The Chip Packet Project New Zealand (CPPNZ) is collecting freshly-washed empty foil or chip packets to make lightweight thermal "survival sheets", pillows and ground rolls for the people in need to fight the arriving winter months.
The project, which rolled out eight months ago, has now arrived in Northland, and Founder and National Co-ordinator Terrena Griffiths say she will be coming to the region every six weeks to host "blanket parties", demonstrating how to make blankets out of chip packets.
Griffiths conducted her first demonstration in the region at the Carruth House of Whangārei Boys' High School.
A total of 18 students, parents, and members of the public attended the workshop last Friday and ended up making eight blankets and four pillows, ready to be distributed in Whangārei.

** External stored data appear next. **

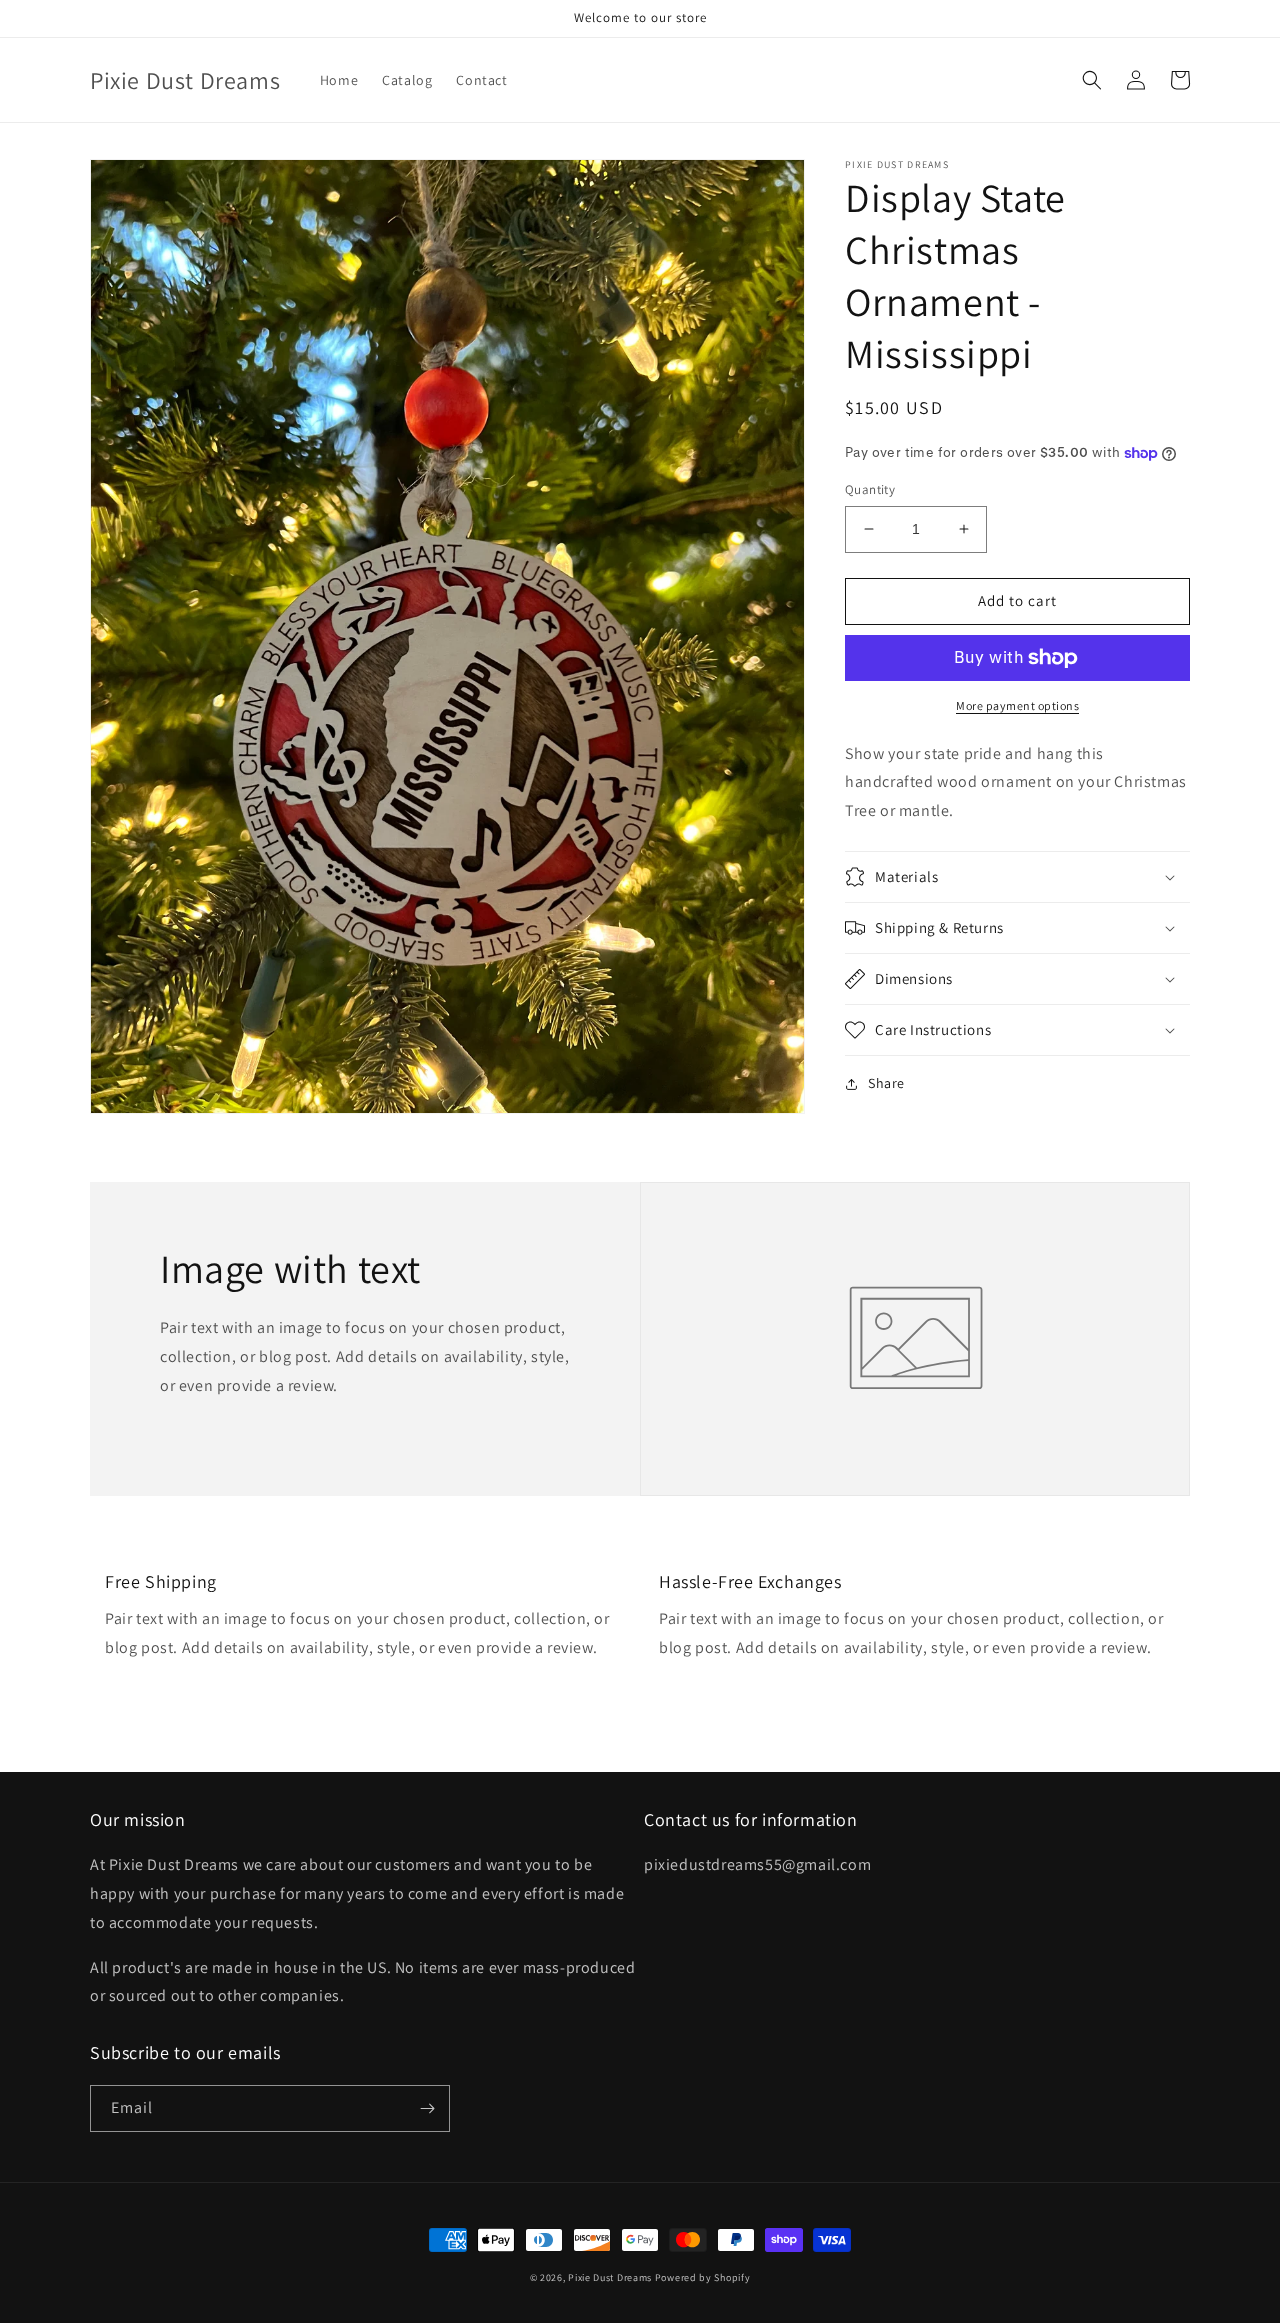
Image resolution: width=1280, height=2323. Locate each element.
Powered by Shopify (703, 2277)
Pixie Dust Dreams (610, 2277)
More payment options (1017, 705)
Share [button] (886, 1083)
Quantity (870, 489)
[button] (1092, 80)
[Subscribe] (427, 2108)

Griffiths said children making these blankets for Kiwis throughout New Zealand sent a message that touched hearts on both sides – makers and receivers of the survival sheet.
"When the students are done making these blankets, it gets handed over to social services and they send us a photo when it's donated. We forward it to the kids for them to know the end-to-end process."
While it might take roughly two to 10 minutes to finish a packet of chips, each packet would take 80 years to decompose in the landfill, Griffiths said.
Each survival sheet uses 44 chip packets, which is 3520 recycling years.
Griffiths said their team was aiming to make 30,000 blankets to be distributed across the country for this winter and people were welcome to help in any step of the process – eating chips, washing packets, dropping them off at the collection centre, or making the final product.
"We have done amazing work across New Zealand in Healthy Homes Act, but we have not given those families, already on the poverty line, an electricity discount to turn the heating on during winters.
"So there are parents struggling with money, kids are already struggling to find regular food in NZ, and while we cannot promise them a good night's sleep we can help with a warm night's sleep."
Kiwis spent around $157 million on potato chips alone in 2015.
Griffiths said this was a cultural change to rethink that foil was a reusable resource, and not soft plastic recyclable.
"It's an easy idea that makes sense and is also easy to do. This is only a drop in the bucket, but a drop in the bucket is better than no drop at all."
CPPNZ was Inspired by the 2019 UK project, Crisp Packet Project, and the blankets made in 2019 were still in circulation.
Former matron at the Carruth House, Griffiths said the students got a sense of achievement that they had done something to save the planet and also helped someone in need.
Northland's collection centres are Ruawai Primary School, 4376 State Highway 12, and Kamo Intermediate School, 10 Hailes Road, Kamo.